[Exercise description] Lines from the listing that hold the string "Choose" are what you should return.

┌──

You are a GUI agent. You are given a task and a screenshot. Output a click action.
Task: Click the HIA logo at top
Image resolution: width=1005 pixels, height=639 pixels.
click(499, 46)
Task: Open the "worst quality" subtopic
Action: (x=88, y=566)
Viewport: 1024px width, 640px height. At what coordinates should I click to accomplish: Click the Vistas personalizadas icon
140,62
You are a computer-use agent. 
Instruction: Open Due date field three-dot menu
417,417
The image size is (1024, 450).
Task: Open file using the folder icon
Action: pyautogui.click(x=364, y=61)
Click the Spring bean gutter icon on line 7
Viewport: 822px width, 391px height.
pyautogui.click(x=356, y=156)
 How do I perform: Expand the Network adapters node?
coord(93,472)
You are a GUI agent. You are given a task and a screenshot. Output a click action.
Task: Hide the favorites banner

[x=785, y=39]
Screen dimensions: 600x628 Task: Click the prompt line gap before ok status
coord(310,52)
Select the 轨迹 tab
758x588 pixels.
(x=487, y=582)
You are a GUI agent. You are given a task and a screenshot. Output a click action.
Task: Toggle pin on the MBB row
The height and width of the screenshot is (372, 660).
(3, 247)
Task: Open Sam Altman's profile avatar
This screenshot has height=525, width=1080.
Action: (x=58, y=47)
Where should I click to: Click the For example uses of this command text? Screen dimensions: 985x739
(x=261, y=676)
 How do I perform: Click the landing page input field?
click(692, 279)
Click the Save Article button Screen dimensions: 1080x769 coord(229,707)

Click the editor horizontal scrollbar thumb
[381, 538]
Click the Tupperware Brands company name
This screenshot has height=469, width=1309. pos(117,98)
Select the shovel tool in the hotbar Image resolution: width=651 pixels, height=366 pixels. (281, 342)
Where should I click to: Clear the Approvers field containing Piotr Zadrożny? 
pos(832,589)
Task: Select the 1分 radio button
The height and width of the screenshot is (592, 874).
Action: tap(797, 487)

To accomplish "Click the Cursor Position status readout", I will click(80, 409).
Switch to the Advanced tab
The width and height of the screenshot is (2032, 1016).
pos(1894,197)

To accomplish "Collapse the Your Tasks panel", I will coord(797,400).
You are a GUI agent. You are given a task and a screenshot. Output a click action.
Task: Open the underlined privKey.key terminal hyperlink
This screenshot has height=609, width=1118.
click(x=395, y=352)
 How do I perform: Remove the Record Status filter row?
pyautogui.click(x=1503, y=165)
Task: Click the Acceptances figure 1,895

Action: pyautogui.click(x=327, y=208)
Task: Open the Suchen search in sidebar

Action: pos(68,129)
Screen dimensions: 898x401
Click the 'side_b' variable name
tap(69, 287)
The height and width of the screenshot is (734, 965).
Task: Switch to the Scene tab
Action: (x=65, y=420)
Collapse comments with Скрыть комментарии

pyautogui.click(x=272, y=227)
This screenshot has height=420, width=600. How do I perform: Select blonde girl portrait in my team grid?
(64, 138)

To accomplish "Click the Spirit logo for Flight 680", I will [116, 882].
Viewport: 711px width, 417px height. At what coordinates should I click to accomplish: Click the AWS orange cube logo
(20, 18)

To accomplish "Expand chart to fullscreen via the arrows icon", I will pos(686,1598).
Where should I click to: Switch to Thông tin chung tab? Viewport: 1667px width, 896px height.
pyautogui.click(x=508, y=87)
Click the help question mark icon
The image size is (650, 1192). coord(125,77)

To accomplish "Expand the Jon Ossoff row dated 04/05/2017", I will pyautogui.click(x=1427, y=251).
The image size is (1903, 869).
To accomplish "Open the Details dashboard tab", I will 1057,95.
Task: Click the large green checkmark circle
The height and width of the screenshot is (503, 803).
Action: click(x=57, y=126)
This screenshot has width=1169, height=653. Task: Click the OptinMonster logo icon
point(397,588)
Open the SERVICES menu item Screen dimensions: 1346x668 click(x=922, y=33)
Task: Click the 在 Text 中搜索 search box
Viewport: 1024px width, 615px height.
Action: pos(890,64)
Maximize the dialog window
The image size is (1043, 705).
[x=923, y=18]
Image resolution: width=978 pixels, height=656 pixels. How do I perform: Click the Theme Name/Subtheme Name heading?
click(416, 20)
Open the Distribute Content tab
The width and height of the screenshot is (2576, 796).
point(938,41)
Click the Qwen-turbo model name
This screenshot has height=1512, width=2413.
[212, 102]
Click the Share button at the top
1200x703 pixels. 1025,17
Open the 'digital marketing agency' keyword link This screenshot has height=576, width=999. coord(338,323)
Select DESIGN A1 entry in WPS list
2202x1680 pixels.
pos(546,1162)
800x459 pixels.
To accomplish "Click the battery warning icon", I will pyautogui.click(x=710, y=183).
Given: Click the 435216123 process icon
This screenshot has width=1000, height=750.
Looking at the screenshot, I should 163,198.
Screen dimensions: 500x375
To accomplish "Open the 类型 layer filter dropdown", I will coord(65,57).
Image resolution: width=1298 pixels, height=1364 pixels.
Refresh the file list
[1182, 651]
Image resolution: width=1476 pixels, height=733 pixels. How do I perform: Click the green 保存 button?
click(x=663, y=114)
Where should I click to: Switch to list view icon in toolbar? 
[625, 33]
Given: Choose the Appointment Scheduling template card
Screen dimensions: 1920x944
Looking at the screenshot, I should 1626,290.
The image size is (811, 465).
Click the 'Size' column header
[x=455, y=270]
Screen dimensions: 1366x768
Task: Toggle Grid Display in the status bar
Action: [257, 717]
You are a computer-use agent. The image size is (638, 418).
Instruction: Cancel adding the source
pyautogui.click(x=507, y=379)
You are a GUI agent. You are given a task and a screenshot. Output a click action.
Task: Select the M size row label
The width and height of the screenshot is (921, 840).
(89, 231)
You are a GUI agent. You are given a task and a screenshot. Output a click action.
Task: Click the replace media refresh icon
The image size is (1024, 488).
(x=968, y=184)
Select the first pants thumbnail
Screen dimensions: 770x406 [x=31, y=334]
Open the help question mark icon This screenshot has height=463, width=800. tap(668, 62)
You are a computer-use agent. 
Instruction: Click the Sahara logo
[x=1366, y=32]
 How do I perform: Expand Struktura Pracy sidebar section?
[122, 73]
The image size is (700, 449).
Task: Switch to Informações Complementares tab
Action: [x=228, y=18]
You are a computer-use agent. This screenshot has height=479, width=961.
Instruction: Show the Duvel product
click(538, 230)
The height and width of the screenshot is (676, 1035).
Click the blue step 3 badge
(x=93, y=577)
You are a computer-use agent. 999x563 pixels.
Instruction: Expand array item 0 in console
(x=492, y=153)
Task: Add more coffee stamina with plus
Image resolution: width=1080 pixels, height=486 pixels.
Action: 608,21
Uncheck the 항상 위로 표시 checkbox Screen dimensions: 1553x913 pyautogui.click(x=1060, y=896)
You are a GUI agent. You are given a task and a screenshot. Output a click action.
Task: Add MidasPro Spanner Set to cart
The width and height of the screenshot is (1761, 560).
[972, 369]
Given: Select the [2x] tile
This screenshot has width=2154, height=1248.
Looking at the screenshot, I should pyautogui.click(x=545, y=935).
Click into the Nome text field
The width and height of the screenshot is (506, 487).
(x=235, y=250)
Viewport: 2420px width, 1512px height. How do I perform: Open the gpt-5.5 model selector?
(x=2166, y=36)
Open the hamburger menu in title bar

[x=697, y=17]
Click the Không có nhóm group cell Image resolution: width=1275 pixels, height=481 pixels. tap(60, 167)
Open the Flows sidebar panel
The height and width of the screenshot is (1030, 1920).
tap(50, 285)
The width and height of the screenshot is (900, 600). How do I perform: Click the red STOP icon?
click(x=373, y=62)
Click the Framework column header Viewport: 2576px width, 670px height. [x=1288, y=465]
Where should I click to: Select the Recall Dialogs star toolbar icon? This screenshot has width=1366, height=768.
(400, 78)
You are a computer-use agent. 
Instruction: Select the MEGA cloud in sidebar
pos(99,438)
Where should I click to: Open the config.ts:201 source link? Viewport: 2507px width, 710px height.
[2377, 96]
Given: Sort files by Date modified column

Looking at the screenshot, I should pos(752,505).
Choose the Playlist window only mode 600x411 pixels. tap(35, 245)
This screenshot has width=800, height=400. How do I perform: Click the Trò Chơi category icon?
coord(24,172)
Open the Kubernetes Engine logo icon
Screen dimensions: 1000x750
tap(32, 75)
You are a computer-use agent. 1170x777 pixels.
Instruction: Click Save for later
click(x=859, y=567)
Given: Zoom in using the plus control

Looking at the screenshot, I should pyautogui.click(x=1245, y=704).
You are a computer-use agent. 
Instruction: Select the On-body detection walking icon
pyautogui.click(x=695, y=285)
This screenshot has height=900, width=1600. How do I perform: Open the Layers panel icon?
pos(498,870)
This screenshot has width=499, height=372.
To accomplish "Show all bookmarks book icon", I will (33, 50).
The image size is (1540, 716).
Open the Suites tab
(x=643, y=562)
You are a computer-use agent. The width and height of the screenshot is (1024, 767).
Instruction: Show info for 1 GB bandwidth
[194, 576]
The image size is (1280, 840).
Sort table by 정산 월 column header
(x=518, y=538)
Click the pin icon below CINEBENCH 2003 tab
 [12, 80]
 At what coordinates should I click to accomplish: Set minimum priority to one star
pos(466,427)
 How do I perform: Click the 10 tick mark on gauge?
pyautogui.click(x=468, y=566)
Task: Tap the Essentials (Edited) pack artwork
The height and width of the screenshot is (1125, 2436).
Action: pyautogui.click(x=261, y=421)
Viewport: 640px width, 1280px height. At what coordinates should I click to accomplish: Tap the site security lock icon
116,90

└──

[Exercise answer]
Given: Choose the Appointment Scheduling template card
Choose the Playlist window only mode 600x411 pixels. tap(35, 245)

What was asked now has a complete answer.